Consultancy IHS Markit and the Procurement Executives Group (PEG) reported on Wednesday, "Construction costs rose for the seventh consecutive month in May...The materials/equipment price index came in at 55.2, almost five points lower than in April, which was one of the highest figures recorded in the survey's history. Seven of the 12 categories tracked in the materials sub-index showed rising prices; five categories registered flat pricing...While the copper-based wire and cable price index hit the neutral point in May, steel prices remained elevated despite some give-back. 'Steel prices peaked in April and are now beginning to weaken. Price drops will continue through at least the third quarter, more likely until the end of the year,' said John Anton, senior principal economist at IHS Markit. 'Upside risk comes from the "Buy American" proposal for pipelines, which is causing concern among energy buyers and plate consumers.

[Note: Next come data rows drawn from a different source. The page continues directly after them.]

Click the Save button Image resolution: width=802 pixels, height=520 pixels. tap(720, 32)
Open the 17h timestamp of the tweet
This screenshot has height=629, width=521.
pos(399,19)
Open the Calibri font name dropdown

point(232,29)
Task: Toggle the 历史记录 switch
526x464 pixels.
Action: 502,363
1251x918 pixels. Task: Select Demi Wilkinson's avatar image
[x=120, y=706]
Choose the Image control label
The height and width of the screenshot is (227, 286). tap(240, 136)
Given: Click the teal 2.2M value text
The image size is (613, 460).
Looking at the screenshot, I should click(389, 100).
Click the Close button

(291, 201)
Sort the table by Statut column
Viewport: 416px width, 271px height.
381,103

If the proposal is enacted in its strongest form, there could be shortages in supply and allocation.' The current subcontractor labor index rose slightly above the neutral mark at 51.3."
The U.S. Census Bureau released population growth estimates for cities on Thursday. Phoenix added the most residents (32,113) for July 1, 2015-July 1, 2016. Among cities with at least 50,000 residents in 2015, four of the top five in percentage growth were in Texas, led by Conroe (7.8%), near Houston. Population growth is an important determinant of demand for many types of construction and may also indicate where local governments are receiving additional revenue to fund construction.